=== Task instructions ===
Transcribe exactly the line containing "宋英杰 (849, 1138)" and the remaining lines of the listing below, through the very last.

=== Input data ===
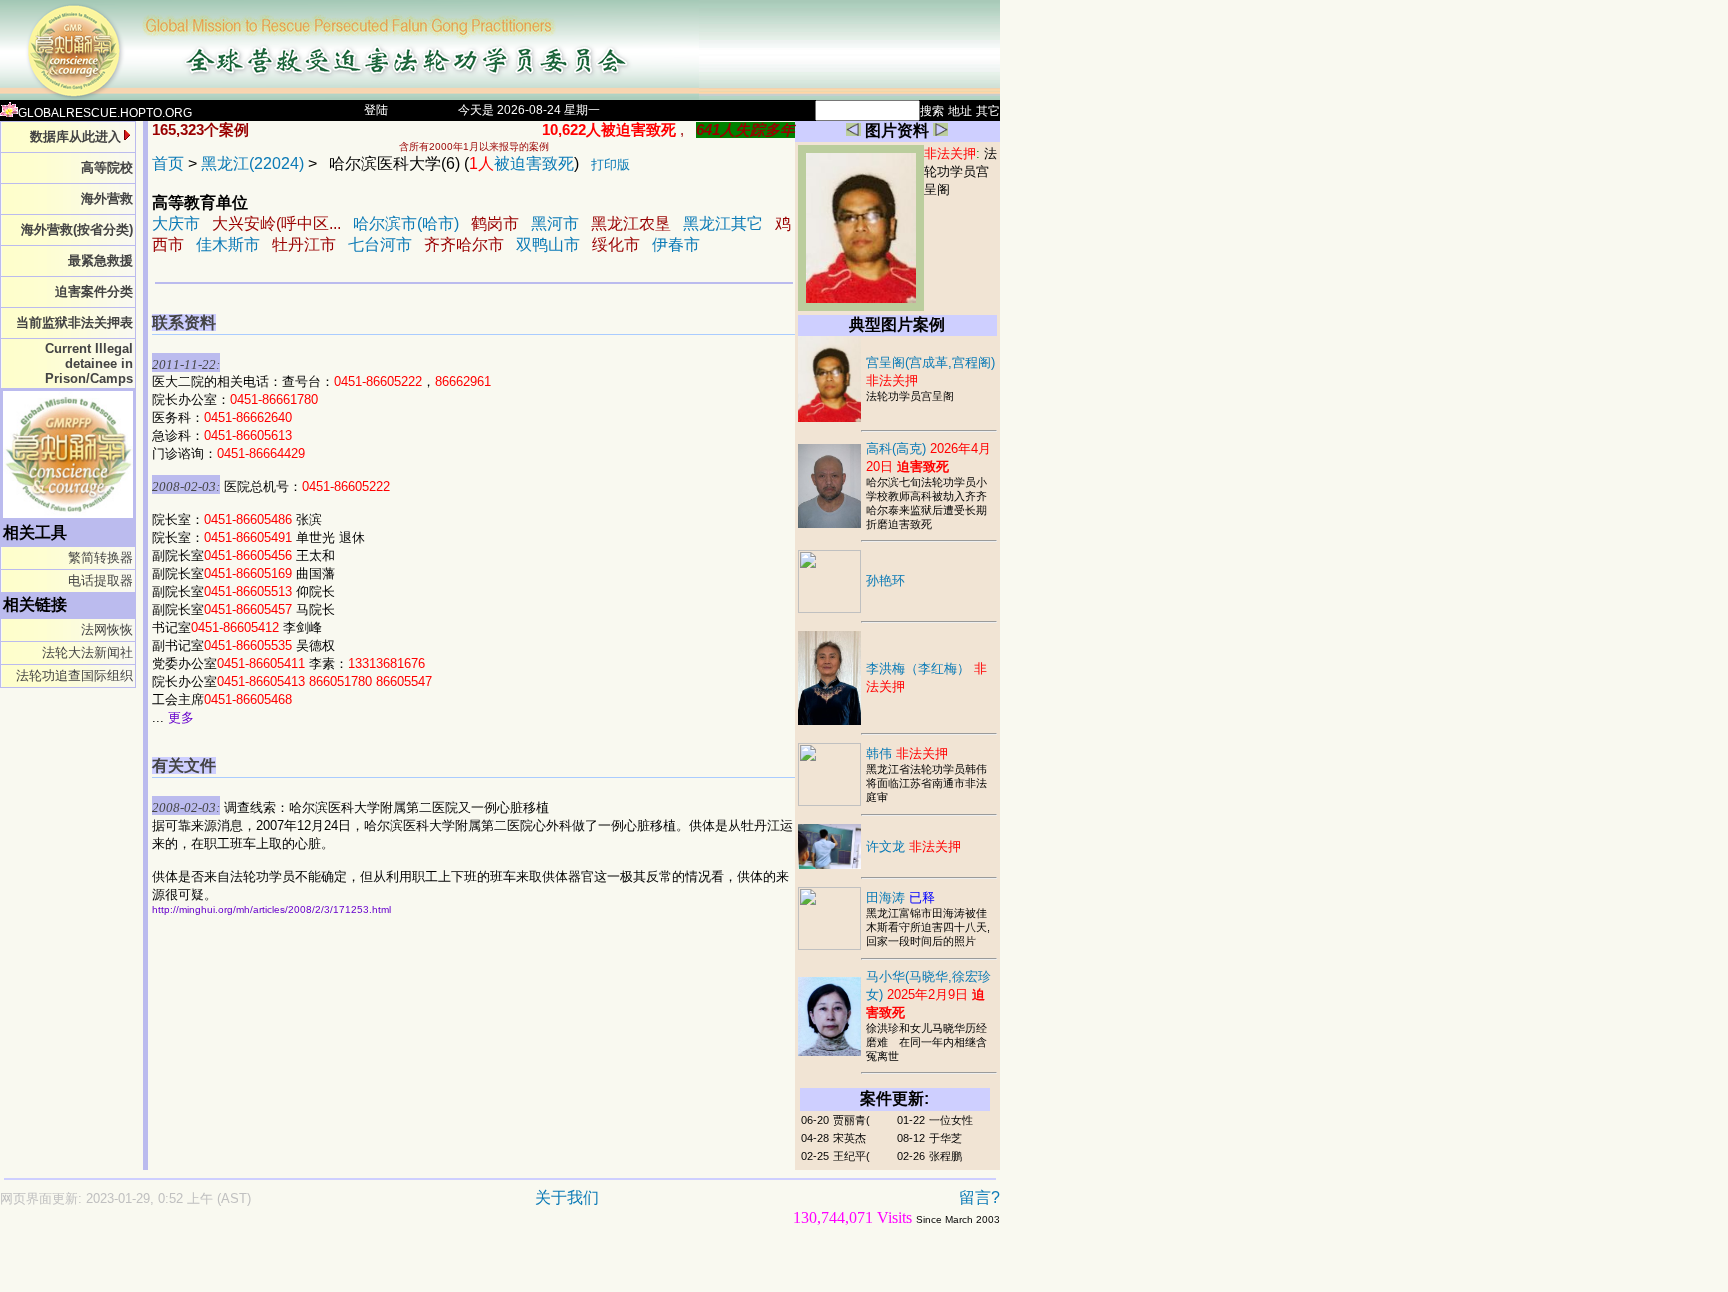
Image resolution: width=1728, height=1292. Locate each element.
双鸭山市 (548, 244)
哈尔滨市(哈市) (406, 223)
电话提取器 (100, 580)
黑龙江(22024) (252, 163)
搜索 (932, 111)
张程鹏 (945, 1156)
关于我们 (567, 1197)
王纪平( (851, 1156)
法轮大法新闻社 (87, 652)
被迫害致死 (521, 163)
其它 (988, 111)
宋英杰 (849, 1138)
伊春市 (676, 244)
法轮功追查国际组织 (74, 675)
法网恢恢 (107, 629)
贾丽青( (851, 1120)
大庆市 (176, 223)
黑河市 (555, 223)
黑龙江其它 (723, 223)
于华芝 (945, 1138)
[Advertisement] (430, 1268)
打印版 (610, 164)
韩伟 (907, 753)
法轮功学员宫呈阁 (960, 171)
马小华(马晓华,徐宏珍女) (928, 994)
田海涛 (900, 897)
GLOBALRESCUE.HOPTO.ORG (105, 113)
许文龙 (913, 846)
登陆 (376, 110)
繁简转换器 (100, 557)
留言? (979, 1197)
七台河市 (380, 244)
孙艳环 (885, 580)
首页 (168, 163)
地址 (960, 111)
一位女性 (951, 1120)
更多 (181, 717)
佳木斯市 (228, 244)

=== Task result ===
宋英杰 (849, 1138)
伊春市 (676, 244)
法轮功追查国际组织 (74, 675)
法网恢恢 (107, 629)
贾丽青( (851, 1120)
大庆市 (176, 223)
黑河市 (555, 223)
黑龙江其它 (723, 223)
于华芝 (945, 1138)
[Advertisement] (430, 1268)
打印版 (610, 164)
韩伟 (907, 753)
法轮功学员宫呈阁 (960, 171)
马小华(马晓华,徐宏珍女) (928, 994)
田海涛 (900, 897)
GLOBALRESCUE.HOPTO.ORG (105, 113)
许文龙 (913, 846)
登陆 (376, 110)
繁简转换器 (100, 557)
留言? (979, 1197)
七台河市 (380, 244)
孙艳环 (885, 580)
首页 (168, 163)
地址 (960, 111)
一位女性 (951, 1120)
更多 (181, 717)
佳木斯市 (228, 244)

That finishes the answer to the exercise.